Tcl_SetErrno and Tcl_GetErrno provide portable access
to the errno variable, which is used to record a POSIX error
code after system calls and other operations such as Tcl_Gets.
These procedures are necessary because global variable accesses cannot
be made across module boundaries on some platforms.
Tcl_SetErrno sets the errno variable to the value of the
errorCode argument
C procedures that wish to return error information to their callers
via errno should call Tcl_SetErrno rather than setting
errno directly.
Tcl_GetErrno returns the current value of errno.

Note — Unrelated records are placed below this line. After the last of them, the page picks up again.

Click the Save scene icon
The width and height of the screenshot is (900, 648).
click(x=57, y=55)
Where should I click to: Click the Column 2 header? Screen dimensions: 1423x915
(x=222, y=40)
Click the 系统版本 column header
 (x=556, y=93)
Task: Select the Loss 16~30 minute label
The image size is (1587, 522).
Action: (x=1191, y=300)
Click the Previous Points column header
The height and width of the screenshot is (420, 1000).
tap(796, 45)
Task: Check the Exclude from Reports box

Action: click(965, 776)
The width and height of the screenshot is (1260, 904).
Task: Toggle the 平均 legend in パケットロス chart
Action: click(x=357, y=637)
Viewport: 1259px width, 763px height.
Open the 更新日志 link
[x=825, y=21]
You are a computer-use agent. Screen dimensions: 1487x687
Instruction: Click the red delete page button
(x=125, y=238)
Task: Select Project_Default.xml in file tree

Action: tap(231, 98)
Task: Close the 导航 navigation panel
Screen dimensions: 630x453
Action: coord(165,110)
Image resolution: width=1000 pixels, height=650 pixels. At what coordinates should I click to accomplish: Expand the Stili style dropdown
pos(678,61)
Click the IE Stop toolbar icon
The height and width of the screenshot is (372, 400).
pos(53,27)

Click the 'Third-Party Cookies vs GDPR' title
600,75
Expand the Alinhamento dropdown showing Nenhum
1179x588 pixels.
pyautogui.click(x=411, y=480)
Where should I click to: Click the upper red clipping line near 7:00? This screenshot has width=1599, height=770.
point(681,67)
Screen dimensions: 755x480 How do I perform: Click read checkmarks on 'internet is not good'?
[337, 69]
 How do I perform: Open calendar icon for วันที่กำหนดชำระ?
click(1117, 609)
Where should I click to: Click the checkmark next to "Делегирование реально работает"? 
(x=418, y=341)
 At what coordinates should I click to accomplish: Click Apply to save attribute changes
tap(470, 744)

Procedures wishing to access errno should call this procedure
instead of accessing errno directly.
Tcl_ErrnoId and Tcl_ErrnoMsg return string
representations of errno values. Tcl_ErrnoId
returns a machine-readable textual identifier such as
“EACCES”
that corresponds to the current value of errno.
Tcl_ErrnoMsg returns a human-readable string such as
“permission denied”
that corresponds to the value of its
errorCode argument. The errorCode argument is
typically the value returned by Tcl_GetErrno.
The strings returned by these functions are
statically allocated and the caller must not free or modify them.